Lucid tarafından sağlanan ekipman sayesinde bazı binalar zaten bunu yapıyor. Örneğin, pik saat enerji ücretlerinden kaçınmak için sayaç okumalarını çok daha sık bir şekilde toplayan bina sahipleri var. Yoğun saatlerde uygulanan ek ücretler, elektrik faturasını yüzde 30'dan fazla artırabilir.

Bazı kuruluşlar, teknolojiyi daha da büyük ölçekte kullanmaya başladı bile. Lawrence Berkely Ulusal Laboratuvarı, birden fazla sistem aracılığıyla toplam 26 farklı binadan veri toplar. Bu veriler, sadece 60 gün sonra doğal gaz tüketimini yarı yarıya azaltmak için kullanıldı. Veri toplama, binanın boş olduğu ancak otomatik olarak ısıtıldığı geceler gibi önemli miktarda enerji israfını ortaya çıkardı.

Verimlilik yönetimi teknolojinin merkezinde olabilir ancak tek işlev bu değildir. Uygulamalar sadece verimliliğe odaklansaydı, binalardaki yaşam kalitesi önemli ölçüde düşecekti. Teknoloji, sağlık, konfor ve üretkenlik dahil olmak üzere birden fazla konseptle çalışabilir.

Birçok şehir, maliyet nedeniyle ilerlemeleri taahhüt etmekte tereddüt ediyor. Ancak şehirler, artan verimlilikten elde edilen iyileştirilmiş tasarrufların birçok farklı şekilde kullanılabilecek değerli bir varlık olduğunu görüyor. Akıllı bina teknolojisini kullanmaya milyonlarca yatırım yapmak, sonunda yükseltmenin ilk maliyetini gölgede bırakabilecek yatırımlara dönüşebilecek tasarruflar yaratır. Sonuç olarak, akıllı şehirler verimliliği artırır, yaşam kalitesini iyileştirir ve uzun vadede kamu finansmanını artırır.

Orlando, Akıllı Şehir teknolojisine önemli bir yatırım yapan en son şehirlerden biridir. Son zamanlarda 20 milyon doları teknolojiye yönlendirdiler.

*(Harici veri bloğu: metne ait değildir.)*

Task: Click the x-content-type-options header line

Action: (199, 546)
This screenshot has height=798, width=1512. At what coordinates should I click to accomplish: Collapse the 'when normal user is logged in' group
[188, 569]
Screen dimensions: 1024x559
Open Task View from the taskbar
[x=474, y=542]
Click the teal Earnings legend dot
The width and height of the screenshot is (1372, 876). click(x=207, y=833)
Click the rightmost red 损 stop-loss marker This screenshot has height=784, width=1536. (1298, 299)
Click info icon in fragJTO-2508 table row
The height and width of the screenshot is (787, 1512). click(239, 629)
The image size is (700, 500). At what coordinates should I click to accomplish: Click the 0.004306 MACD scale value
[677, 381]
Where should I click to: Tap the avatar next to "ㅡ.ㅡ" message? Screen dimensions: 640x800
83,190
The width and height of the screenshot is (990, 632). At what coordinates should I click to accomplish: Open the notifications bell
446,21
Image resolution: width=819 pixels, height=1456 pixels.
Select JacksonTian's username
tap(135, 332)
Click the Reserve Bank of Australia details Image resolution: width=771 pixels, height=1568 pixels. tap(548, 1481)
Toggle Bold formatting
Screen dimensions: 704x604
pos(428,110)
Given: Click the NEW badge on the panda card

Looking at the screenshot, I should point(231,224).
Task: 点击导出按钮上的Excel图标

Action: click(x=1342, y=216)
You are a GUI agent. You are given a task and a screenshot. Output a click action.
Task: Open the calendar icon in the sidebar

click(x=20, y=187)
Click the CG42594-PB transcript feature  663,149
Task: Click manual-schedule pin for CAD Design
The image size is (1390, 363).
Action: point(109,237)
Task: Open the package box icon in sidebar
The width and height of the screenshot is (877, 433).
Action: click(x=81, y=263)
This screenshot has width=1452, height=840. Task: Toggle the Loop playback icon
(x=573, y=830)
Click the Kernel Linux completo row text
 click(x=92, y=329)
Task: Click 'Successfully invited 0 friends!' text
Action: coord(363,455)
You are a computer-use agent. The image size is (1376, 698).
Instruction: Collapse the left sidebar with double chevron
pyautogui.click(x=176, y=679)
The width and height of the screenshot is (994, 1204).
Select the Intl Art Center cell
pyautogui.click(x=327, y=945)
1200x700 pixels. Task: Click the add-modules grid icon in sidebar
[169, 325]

Bu hareketin sonuçları kuşkusuz yakın gelecekte diğer şehirleri de benzer yatırımlara teşvik edecektir. Yakın gelecekte daha birçok şehrin atılım yaptığını ve ilerlemeyi benimsediğini görmemiz çok muhtemel.

Ülke genelindeki şehirler, biz istesek de istemesek de büyümeye ve gelişmeye devam ediyor. Bu büyümenin, o bölgede yaşayan insanların iş ve yaşamları üzerinde yadsınamaz bir etkisi olacaktır. Bunun olumlu bir etki olmasını sağlamanın birkaç yolundan biri de şehirlerimizi daha akıllı hale getirmektir. Bu hayali birbiri ardına akıllı binalarla adım adım gerçeğe dönüştürebiliriz.